The global identity resolution market is valued at approximately $10–15 billion as of 2025, with projections suggesting growth to $20–30 billion by 2030. Growth drivers include the deprecation of third-party cookies (even as Google reversed its Chrome decision, Safari and Firefox have already blocked them), proliferation of connected TV and streaming, regulatory requirements under GDPR, CCPA, and emerging state privacy laws, and the shift from probabilistic to deterministic identity anchored in first-party data.
The 2019–2025 period represents the most significant consolidation wave in adtech history. Agency holding companies invested over $25 billion acquiring identity and data assets. The strategic logic: agencies that control the identity graph control the data layer that underpins all addressable advertising. This vertical integration mirrors what walled gardens (Google, Meta, Amazon) accomplished internally — but for the open internet.
The identity resolution landscape can be segmented into three tiers based on revenue scale and market influence, and five primary categories based on functional positioning.
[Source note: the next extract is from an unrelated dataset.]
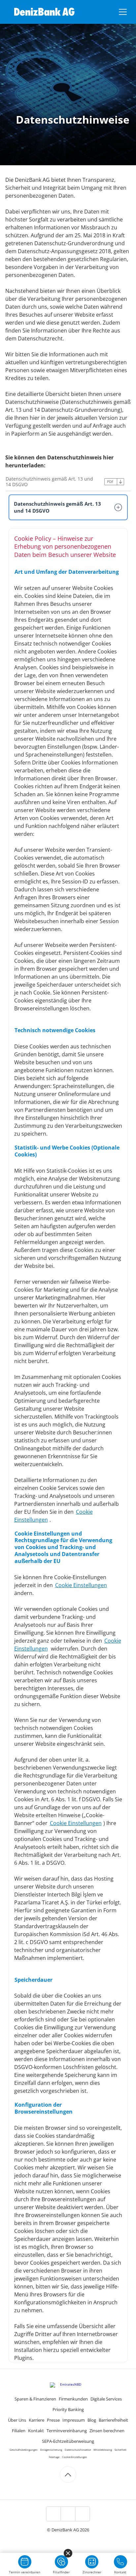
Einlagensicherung (51, 2449)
| Category | Description | Key Players |
|---|---|---|
| Data Bureau | Full-stack identity + data assets | LiveRamp, Acxiom, Experian, TransUnion, Epsilon, D&B |
| AdTech ID | Open/universal identity for programmatic | UID2, ID5, Lotame Panorama ID, Zeotap ID+, Intent IQ |
| CDP / Enrichment | Customer data platforms with identity resolution | Amperity, Treasure Data, FullContact, Merkle, Redpoint |
| Clean Room | Privacy-preserving data collaboration | InfoSum, Habu (LiveRamp), LiveRamp Safe Haven |
| Specialized | Vertical or use-case-specific identity | Throtle (healthcare), Wunderkind (eCommerce), Hightouch (composable) |
LiveRamp is the de facto standard for identity resolution in the open internet ecosystem. Its RampID connects 245 million U.S. individuals through the largest deterministic identity graph available, powered by the AbiliTec patented matching system with 50+ identity resolution patents. Revenue reached $795.6M TTM (FY2025 ending March 2025: $745.6M) with ARR of $504M — 76% of revenue is subscription-based.1
LiveRamp’s Authenticated Traffic Solution (ATS) is deployed across 21,000+ publisher domains for cookieless addressability. The 2024 acquisition of Habu for $200M added data clean room technology, complementing the existing Safe Haven clean room. LiveRamp was named a Leader in the 2025 IDC MarketScape for Data Clean Room Technology and achieved 313% ROI over three years per a Forrester TEI study.2 The company has 500+ ecosystem partners and 350+ activation destinations including Disney, Netflix, Spotify, TikTok, and Meta.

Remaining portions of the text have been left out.